* _Text section_:

⁂

Is the market for higher education working?

Posted on January 23, 2018 by

Photo of university graduates in academic gowns and holding their degree certificatesFor more than a decade, successive governments have increased the extent to which higher education functions as a market. With higher education student debts typically totalling £50,000, going to university is now one of the biggest financial decisions of a person’s life. Yet the decision is made with limited ability to know the value of the investment, and with less consumer protection than other complex products. Our recent report on The higher education market applied our Market Analytic Toolkit: for assessing public service markets and found students have insufficient help and advice, and institutions have little competitive pressure to provide best value.

Government’s role in overseeing public service markets

Higher education (HE) institutions are independent organisations, so what is government’s role in overseeing them and other public markets?

⁂

* _Data supplied_:
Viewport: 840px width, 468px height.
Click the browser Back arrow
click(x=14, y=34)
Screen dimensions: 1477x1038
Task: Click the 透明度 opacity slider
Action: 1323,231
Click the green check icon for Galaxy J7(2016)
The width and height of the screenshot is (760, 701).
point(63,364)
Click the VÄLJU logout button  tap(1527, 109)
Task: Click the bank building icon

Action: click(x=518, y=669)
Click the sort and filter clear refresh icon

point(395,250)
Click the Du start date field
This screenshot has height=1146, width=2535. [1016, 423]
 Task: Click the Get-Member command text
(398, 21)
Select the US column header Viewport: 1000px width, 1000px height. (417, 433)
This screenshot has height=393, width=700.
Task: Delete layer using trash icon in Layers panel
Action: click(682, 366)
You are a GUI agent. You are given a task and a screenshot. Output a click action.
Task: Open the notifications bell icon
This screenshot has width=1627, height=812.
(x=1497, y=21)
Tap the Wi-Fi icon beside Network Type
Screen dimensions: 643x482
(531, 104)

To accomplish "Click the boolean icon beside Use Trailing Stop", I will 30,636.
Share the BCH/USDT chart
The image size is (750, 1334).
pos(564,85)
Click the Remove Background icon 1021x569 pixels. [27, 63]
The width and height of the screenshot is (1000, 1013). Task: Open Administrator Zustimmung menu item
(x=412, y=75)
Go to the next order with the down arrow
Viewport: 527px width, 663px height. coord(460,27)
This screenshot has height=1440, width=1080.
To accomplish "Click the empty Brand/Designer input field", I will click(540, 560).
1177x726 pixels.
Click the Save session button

⁂

* _Given exercise A_: In the higher education post, repeat word for word the passage starting with "Posted on January" and going on through "provide best value.".
* _Given exercise B_: According to the higher education post, what do higher education student debts typically total?
* _Given exercise C_: Shorten the paragraph of the higher education post that begins "For more than a decade" into a brief list that keeps its main facts.
The rows above come from a separate source.

* _Correct result A_:
Posted on January 23, 2018 by

Photo of university graduates in academic gowns and holding their degree certificatesFor more than a decade, successive governments have increased the extent to which higher education functions as a market. With higher education student debts typically totalling £50,000, going to university is now one of the biggest financial decisions of a person’s life. Yet the decision is made with limited ability to know the value of the investment, and with less consumer protection than other complex products. Our recent report on The higher education market applied our Market Analytic Toolkit: for assessing public service markets and found students have insufficient help and advice, and institutions have little competitive pressure to provide best value.

* _Correct result B_: £50,000.

* _Correct result C_:
- Successive governments have made higher education function more as a market for over a decade.
- Student debts typically total £50,000, making university one of life's biggest financial decisions.
- People make that decision with limited ability to know its value and with less consumer protection than for other complex products.
- The report on The higher education market applied the Market Analytic Toolkit.
- It found that students lack enough help and advice, and institutions face little competitive pressure to provide best value.